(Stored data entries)
======
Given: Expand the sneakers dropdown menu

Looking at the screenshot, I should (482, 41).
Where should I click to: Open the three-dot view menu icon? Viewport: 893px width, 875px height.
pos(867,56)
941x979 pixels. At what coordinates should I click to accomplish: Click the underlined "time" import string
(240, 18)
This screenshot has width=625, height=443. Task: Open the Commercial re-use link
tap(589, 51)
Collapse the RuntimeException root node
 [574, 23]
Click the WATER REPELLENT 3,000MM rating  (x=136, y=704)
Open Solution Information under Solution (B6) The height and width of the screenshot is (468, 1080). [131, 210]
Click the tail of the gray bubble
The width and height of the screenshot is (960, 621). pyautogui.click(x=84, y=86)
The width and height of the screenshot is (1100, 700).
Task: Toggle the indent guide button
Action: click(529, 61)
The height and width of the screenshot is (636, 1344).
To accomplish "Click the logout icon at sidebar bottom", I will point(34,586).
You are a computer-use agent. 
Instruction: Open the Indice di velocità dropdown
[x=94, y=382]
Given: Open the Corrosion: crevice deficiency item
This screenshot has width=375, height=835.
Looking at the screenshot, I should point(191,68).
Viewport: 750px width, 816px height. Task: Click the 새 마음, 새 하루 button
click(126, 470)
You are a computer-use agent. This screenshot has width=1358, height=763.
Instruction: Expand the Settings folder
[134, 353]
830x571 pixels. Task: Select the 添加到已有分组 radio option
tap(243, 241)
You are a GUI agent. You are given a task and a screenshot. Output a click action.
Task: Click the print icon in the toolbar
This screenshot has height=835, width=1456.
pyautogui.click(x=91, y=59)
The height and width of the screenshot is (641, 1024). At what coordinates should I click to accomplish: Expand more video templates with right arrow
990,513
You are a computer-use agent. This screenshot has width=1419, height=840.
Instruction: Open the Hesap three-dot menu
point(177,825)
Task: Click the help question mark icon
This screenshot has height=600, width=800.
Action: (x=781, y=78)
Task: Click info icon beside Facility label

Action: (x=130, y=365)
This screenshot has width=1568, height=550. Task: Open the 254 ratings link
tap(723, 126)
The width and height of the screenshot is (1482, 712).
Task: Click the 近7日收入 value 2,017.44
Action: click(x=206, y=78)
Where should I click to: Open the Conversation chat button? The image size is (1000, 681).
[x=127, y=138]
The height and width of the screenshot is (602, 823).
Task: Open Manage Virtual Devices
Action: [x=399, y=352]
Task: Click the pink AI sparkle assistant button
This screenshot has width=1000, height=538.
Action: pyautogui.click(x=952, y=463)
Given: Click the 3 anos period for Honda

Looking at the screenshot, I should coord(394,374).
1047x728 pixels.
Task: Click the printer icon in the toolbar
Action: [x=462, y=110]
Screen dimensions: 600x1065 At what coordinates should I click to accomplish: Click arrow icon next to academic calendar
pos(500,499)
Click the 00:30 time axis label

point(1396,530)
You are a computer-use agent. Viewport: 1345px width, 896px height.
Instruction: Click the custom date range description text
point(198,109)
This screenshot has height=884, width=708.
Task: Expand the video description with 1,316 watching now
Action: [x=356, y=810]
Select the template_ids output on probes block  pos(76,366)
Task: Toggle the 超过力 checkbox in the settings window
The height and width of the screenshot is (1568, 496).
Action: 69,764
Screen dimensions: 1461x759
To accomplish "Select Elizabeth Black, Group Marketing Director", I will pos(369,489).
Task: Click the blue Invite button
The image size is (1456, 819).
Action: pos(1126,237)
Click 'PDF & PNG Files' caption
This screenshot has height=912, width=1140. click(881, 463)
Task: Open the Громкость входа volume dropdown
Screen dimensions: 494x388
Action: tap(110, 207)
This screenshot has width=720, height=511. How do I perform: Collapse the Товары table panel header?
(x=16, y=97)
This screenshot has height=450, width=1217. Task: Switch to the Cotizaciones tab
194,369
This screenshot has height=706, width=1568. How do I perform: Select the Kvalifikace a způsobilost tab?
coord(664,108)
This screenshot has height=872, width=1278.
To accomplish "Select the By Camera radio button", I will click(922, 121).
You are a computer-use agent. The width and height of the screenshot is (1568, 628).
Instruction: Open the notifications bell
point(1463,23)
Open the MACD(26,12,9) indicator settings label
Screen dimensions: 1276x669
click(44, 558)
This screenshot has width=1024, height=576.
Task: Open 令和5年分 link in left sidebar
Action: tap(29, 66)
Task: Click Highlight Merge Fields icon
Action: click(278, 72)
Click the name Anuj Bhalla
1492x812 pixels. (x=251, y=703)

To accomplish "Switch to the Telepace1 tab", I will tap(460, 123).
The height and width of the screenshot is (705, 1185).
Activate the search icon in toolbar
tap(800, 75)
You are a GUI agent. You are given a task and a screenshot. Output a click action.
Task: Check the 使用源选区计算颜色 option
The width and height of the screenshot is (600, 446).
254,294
======
▶ [EXERCISE DESCRIPTION] Read the lines above. Gather those in which the string "will" is found.

▶ [FINISHED EXERCISE]
To accomplish "Click the logout icon at sidebar bottom", I will point(34,586).
To accomplish "Select Elizabeth Black, Group Marketing Director", I will pos(369,489).
To accomplish "Select the By Camera radio button", I will click(922, 121).
To accomplish "Switch to the Telepace1 tab", I will tap(460, 123).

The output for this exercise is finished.